Did these guys care Orlando wasn’t in the Arena Bowl? Hell to the naw.

Facts:

  • National Conference, Southern Division
  • 2007 record: 8-8, good enough for a wild card berth and first round loss to Philly
  • We’re not sure you were aware, but the Predators’ head coach is directly related to Tampa Bay Bucs coach Jon Gruden
  • You’re not staring too hard at the monitor, those guys designed their helmets with light-up eyes
  • If you stay too long after games end at Amway Arena, you’ll get deceived into selling paper goods to your neighbors part time
  • Wikipedia title entry “Predatorial Highlights” is not only a grammatic nightmare, but a working title for an upcoming Chris Hansen clip show

A Paragraph About Upcoming Horror/SuspenseDelight:

What the hell are we supposed to make of the Predators? They have been in the playoffs EVERY YEAR SINCE 1992. The only year they haven’t been in the playoffs was their inaugural season in 1991. Not a bad record to have, but I’ll be damned if every time we watched them on ESPN last season Shane Stafford didn’t find a way to throw a bone-headed interception late in the game and Other Gruden stared vacantly into space thinking about his next Vodka/Red Bull. I can’t see them being dominant this year, but at the same time, they aren’t doormats. They’re like The Strokes, or chicken flautas – just okay.

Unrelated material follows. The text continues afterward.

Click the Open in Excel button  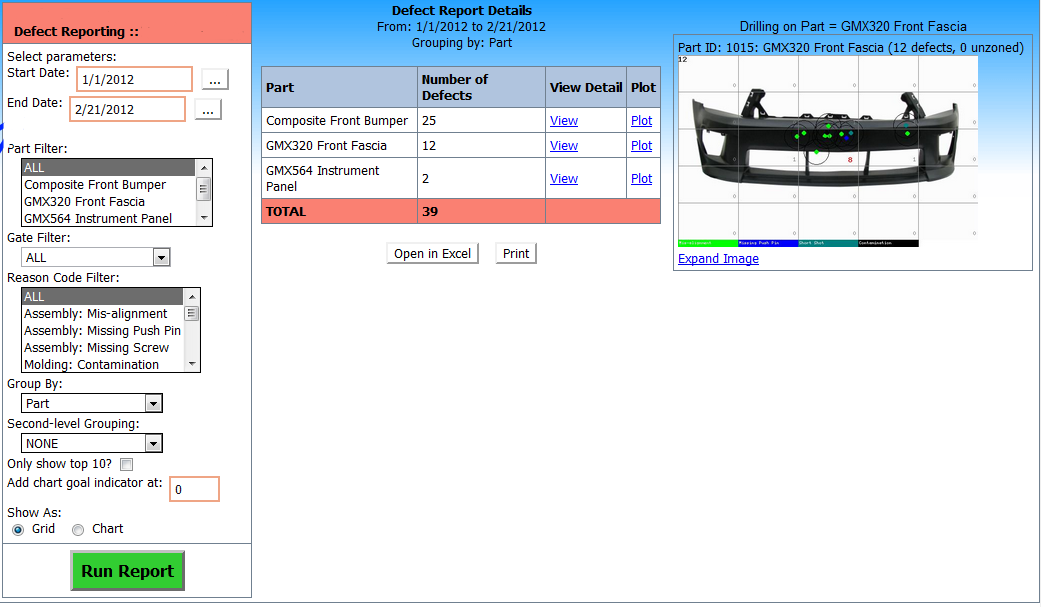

Bullet Points About People:

  • 11 of this years’ Predators are rookies. We’re sure that’ll be just fine.
  • There is no way we’ll make Coach Gruden regret this feature.
  • DB Damon Mason’s official height is listed at 5′ 9″, which means in reality, he is about as tall as the ‘D’ at the beginning of this sentence.
  • We’re sure FB/LB Marlon Moye-Moore has never been referred to as “3M”.

The Good:

Shane Stafford in the first three quarters. WR TT Toliver. Sure wins against New Orleans VooDoo. More Florida oranges.

The Bad:

Shane Stafford in the fourth quarter. ESPN broadcasts. Tampa Bay and Georgia in the same division. The Gruden Face.

Completely Arbitrary Prediction:

Finish 9-7, again devoured by the Soul in the playoffs. Other Gruden mails us a bag of dog poo and tells us he’s had enough of our shenanigans. Those mask guys take another trip to N’awlins.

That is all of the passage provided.